The core of this is gaining some of the pure performance benefits of columnar databases for OLAP at the same time as OLTP.

This kind of “converged” OLAP and OLTP is definitely something that is happening big time. The requirement to be able to do real-time analytics on top of streaming transactional data is undoubtedly a “holy grail” of data processing.

The mere existence of OLAP vs OLTP is an artificial distinction forced by the prohibitive cost of disks vs main memory.

So this much is very agreeable. Customers are increasingly thinking about things like “Big Data” and are pushing into systems like Hadoop which are principally disk based, and are running batch analytics.

The crux is to have column and row formats coexisting in-memory.

New kind of failure

He is singing the song of “scale out” which is now fault tolerant, available, reliable and he said “there are no other In-Memory Databases that are fault tolerant”

And he says “No other In-Memory Databases are scale out”.
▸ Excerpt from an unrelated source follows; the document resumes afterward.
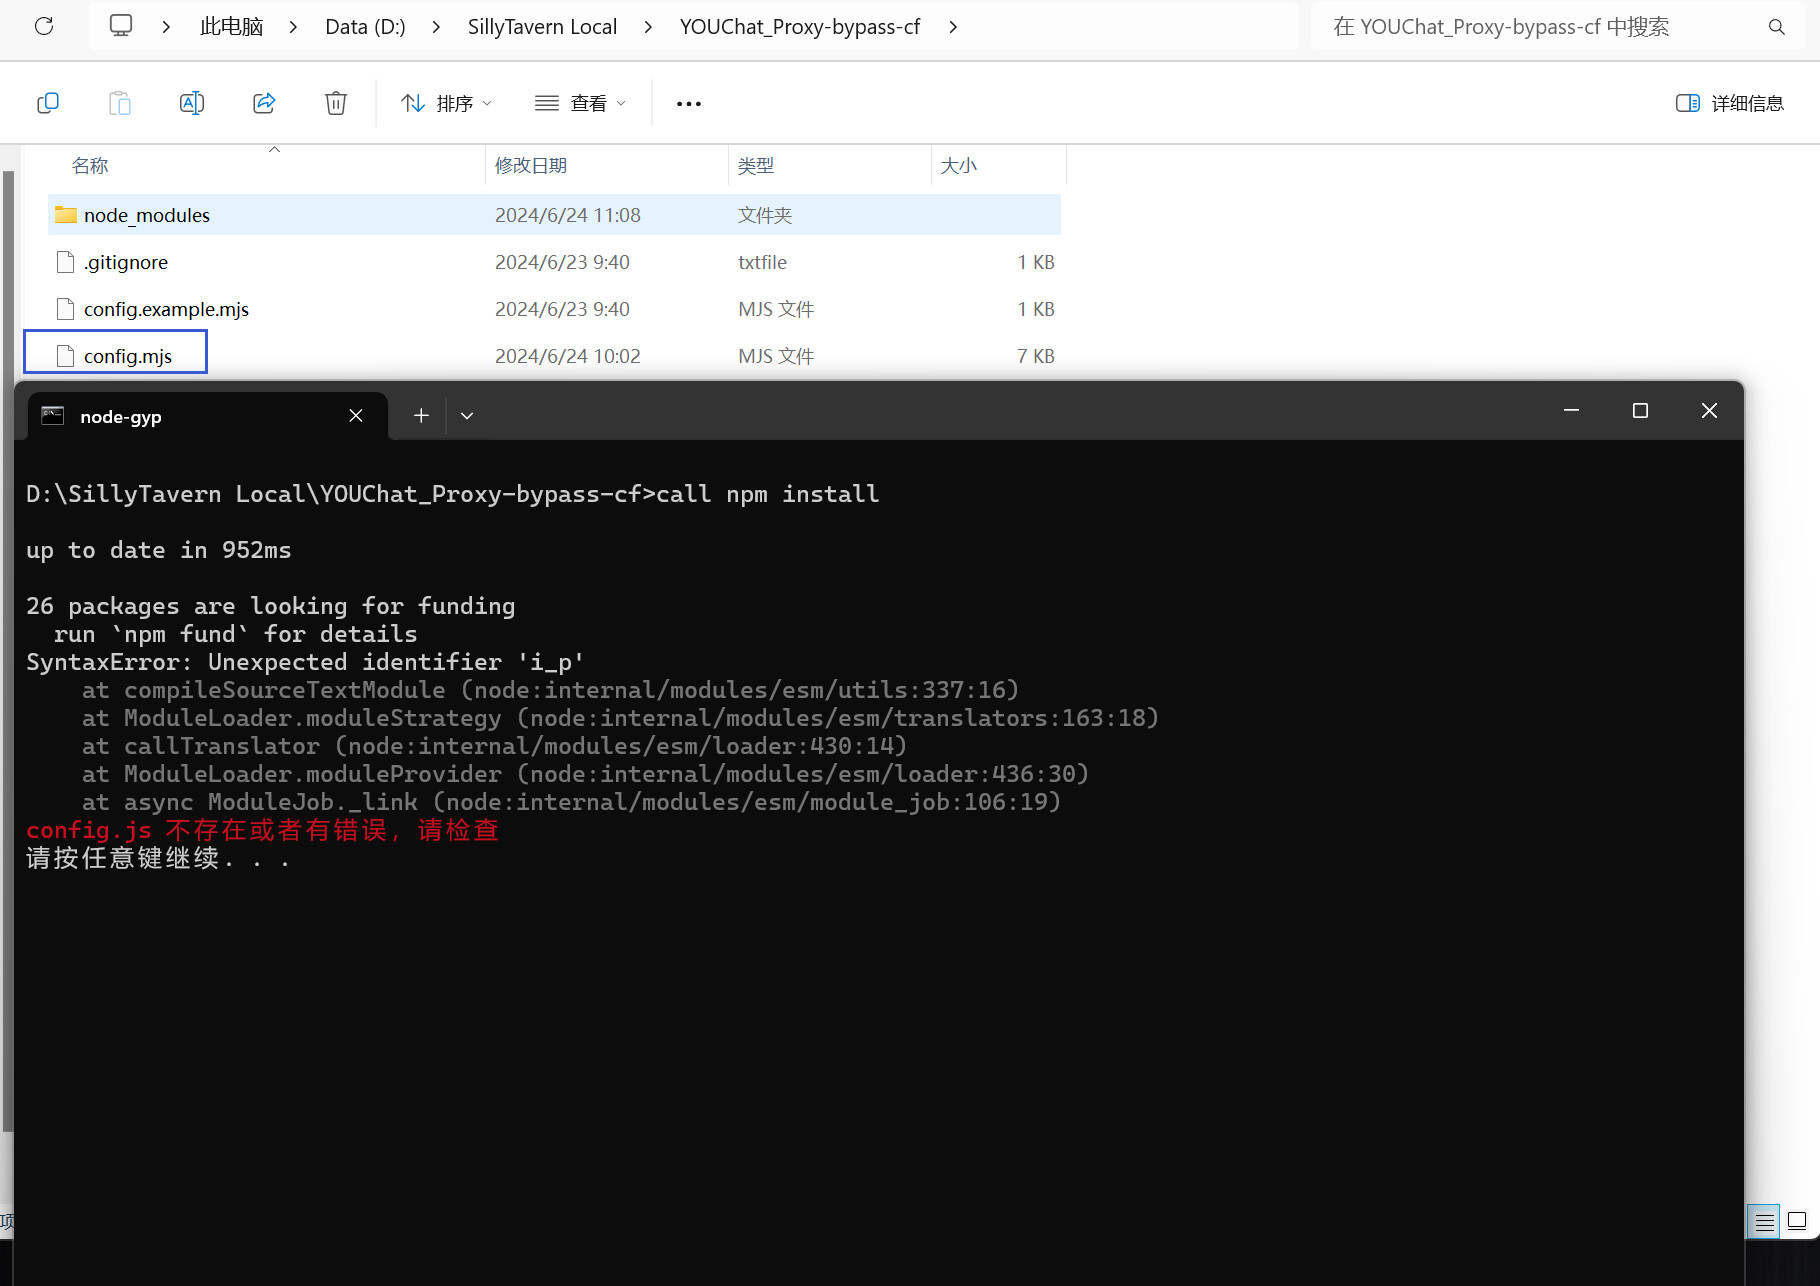Open the sort dropdown
This screenshot has width=1820, height=1286.
[x=446, y=103]
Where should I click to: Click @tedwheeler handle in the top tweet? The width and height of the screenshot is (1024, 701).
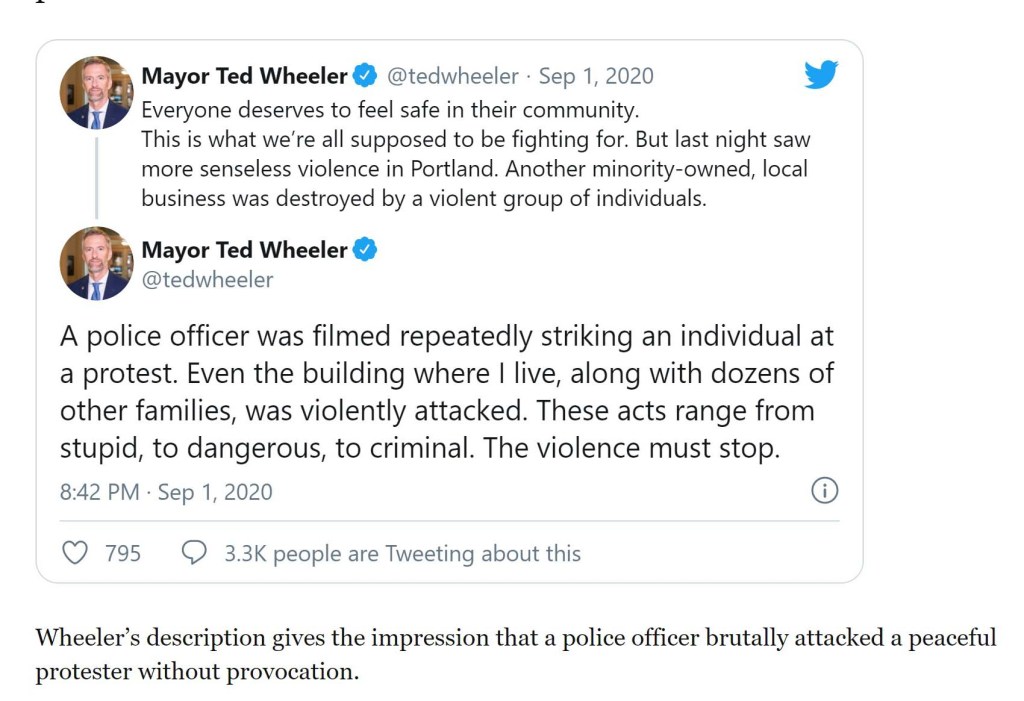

He talks about how any node can fail and the system keeps running.

This again is quite sensible, however, it is also a property of Hazelcast In-Memory Data Grid, the system supports not only no single point of failure, fault tolerance, high availability and full resilience, but it is based on commodity hardware, not expensive proprietary Exadata boxes.

SO what is the fly in the ointment?

The vision is absolutely correct, but if you play the Oracle Twitter “drinking game” you need to take a drink every time Larry says “Exadata”.

Larry is selling the Sun Hardware platform now.

How many Sun boxes will he well with this strategy? This is a big difference with the strategy for HANA from SAP or from most previous Oracle launches. This time Larry is playing for all of the marbles and wants to be the Apple of Enterprise computing.

He’s interested in lots of the correct requirements:

  • Scale Out
  • Highly available
  • In-Memory
  • No single point of failure
  • Converged OLAP/OLTP
  • Resilient to failure
  • Scale out
  • Also Scale up
  • All your SQL runs unchanged
  • Cloud ready

The thing is, every single one of these bullet points are available in Hazelcast open source In-Memory Data Grid.

The fly in the ointment is that Larry is trying to sell extremely expensive boxes from Sun Microsystems now. Hazelcast can deliver this kind of high-performance In-Memory computing on top of ANY database including Oracle, and can do so with commodity hardware on open source and open standards.

Why 2014 wont be like 1984?

Like Apple, Larry Ellison wants to deliver both software and hardware vertically integrated.

This produces extraordinary vendor lock in and closed systems.

On June 10th Hazelcast launched Hazelcast Enterprise, an In-Memory Computing solution built on top of Open Source and Open Standards but made for the Enterprise.

This is why 2014 won’t be like 1984.